## How to complete this task
Your answer should be only the lines below from the one with "1014x892 pixels." to the one with "PlatinumVerb from the", repeated exactly, ends included.

## Raw data
-- Opening Marker --
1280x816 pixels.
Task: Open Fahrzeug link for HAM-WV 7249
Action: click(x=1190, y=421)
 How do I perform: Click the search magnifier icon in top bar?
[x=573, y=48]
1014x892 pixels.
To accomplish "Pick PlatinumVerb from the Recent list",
-- Closing Marker --
-- Opening Marker --
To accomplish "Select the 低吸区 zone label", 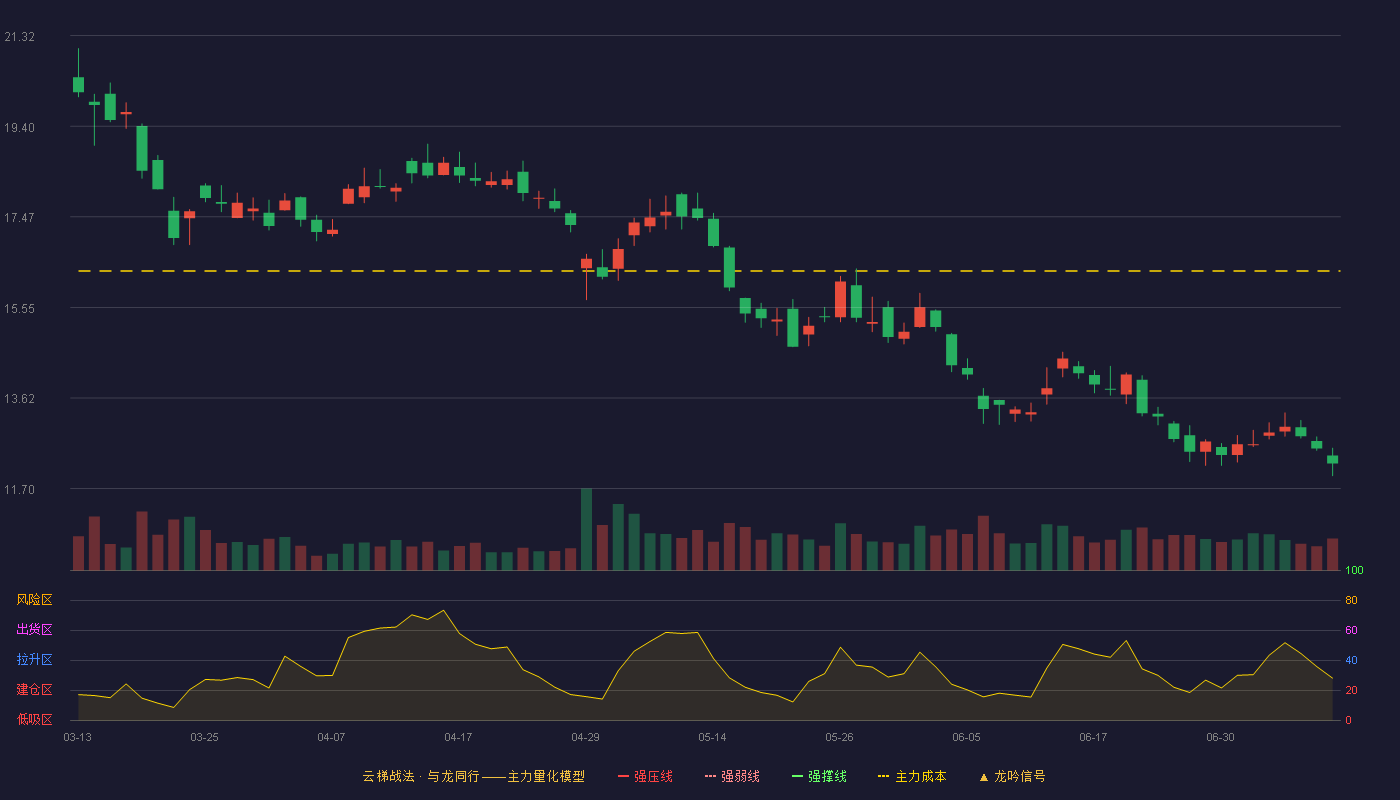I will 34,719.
-- Closing Marker --
## Result of this task
1014x892 pixels.
To accomplish "Pick PlatinumVerb from the Recent list",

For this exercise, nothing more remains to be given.